## INPUT RECORDS
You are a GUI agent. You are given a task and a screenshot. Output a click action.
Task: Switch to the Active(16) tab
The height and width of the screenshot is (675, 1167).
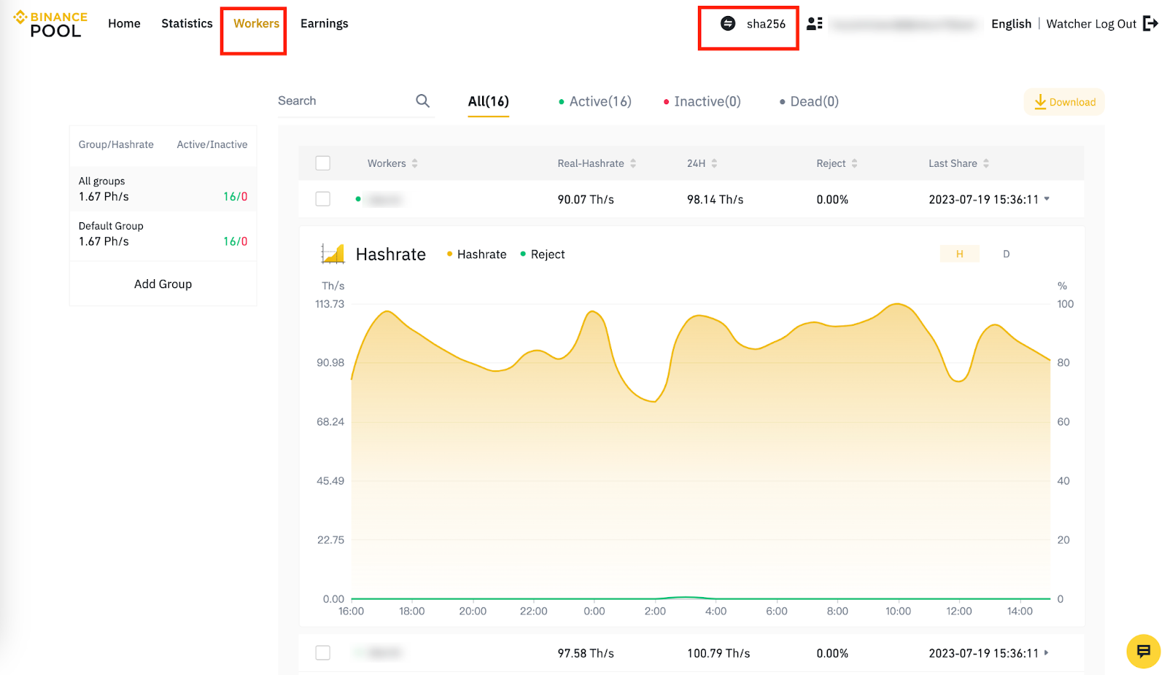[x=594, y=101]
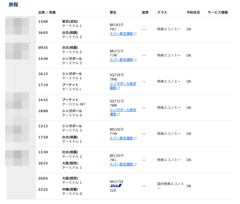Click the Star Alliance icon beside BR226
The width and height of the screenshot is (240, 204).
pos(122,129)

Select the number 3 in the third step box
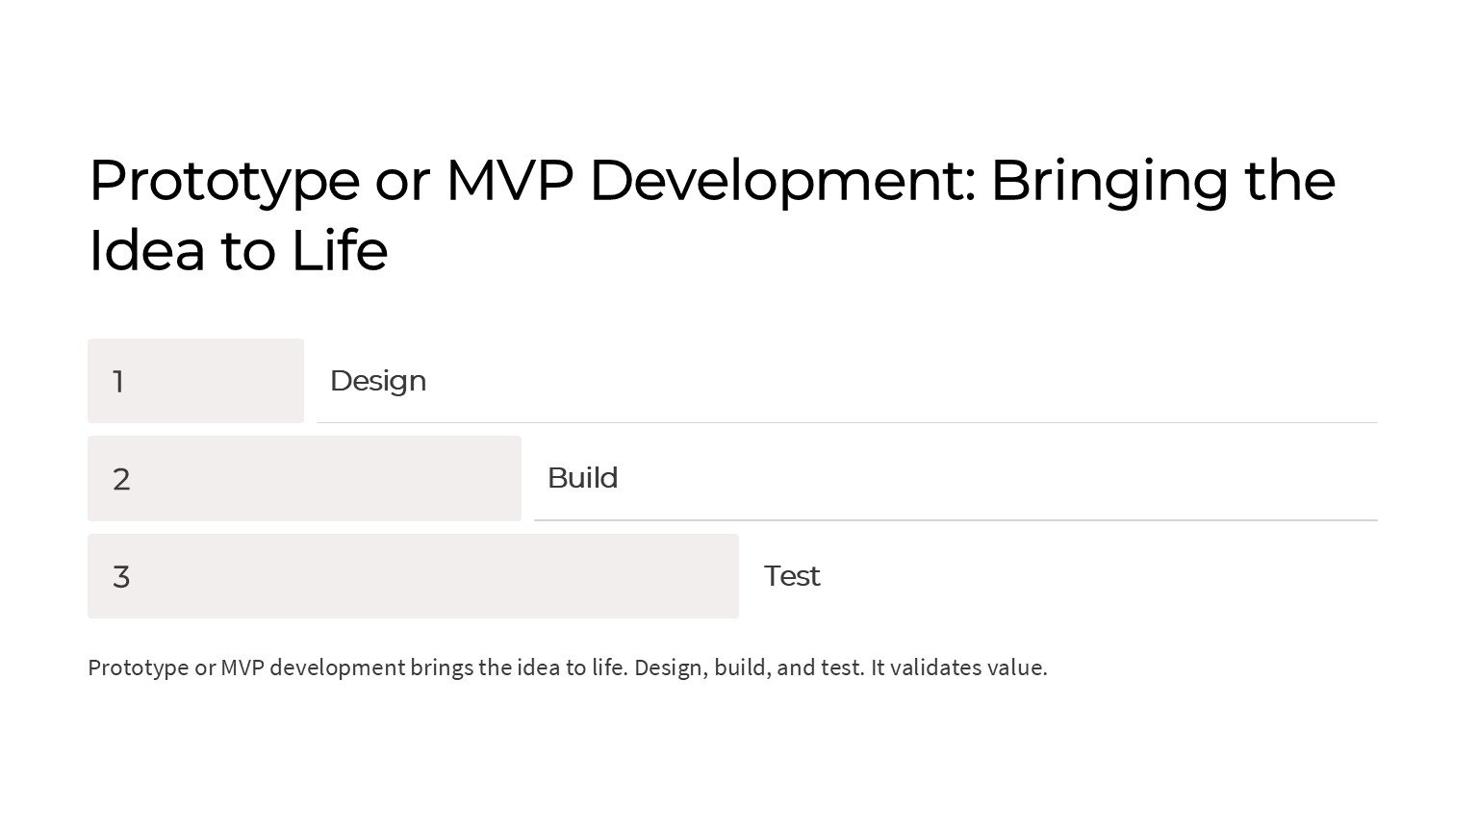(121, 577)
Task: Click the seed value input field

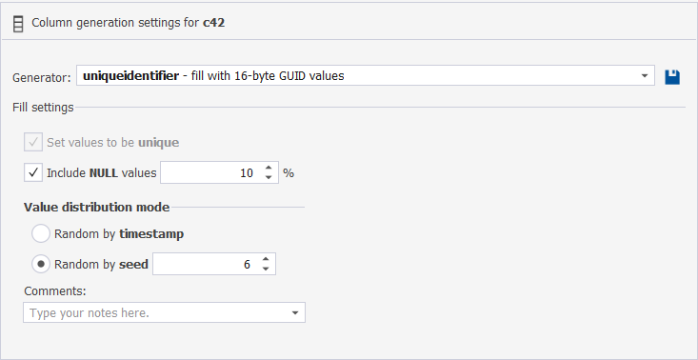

## EXERCISE BRIEF
Pictures stay out; reproduce every line of the records exactly.

## WRITTEN REPLY
You are a GUI agent. You are given a task and a screenshot. Output a click action.
Task: Switch to the Active(16) tab
The height and width of the screenshot is (675, 1167).
[x=594, y=101]
Click the Star Alliance icon beside BR226
The width and height of the screenshot is (240, 204).
pos(122,129)

Select the number 3 in the third step box
(121, 577)
Task: Click the seed value input field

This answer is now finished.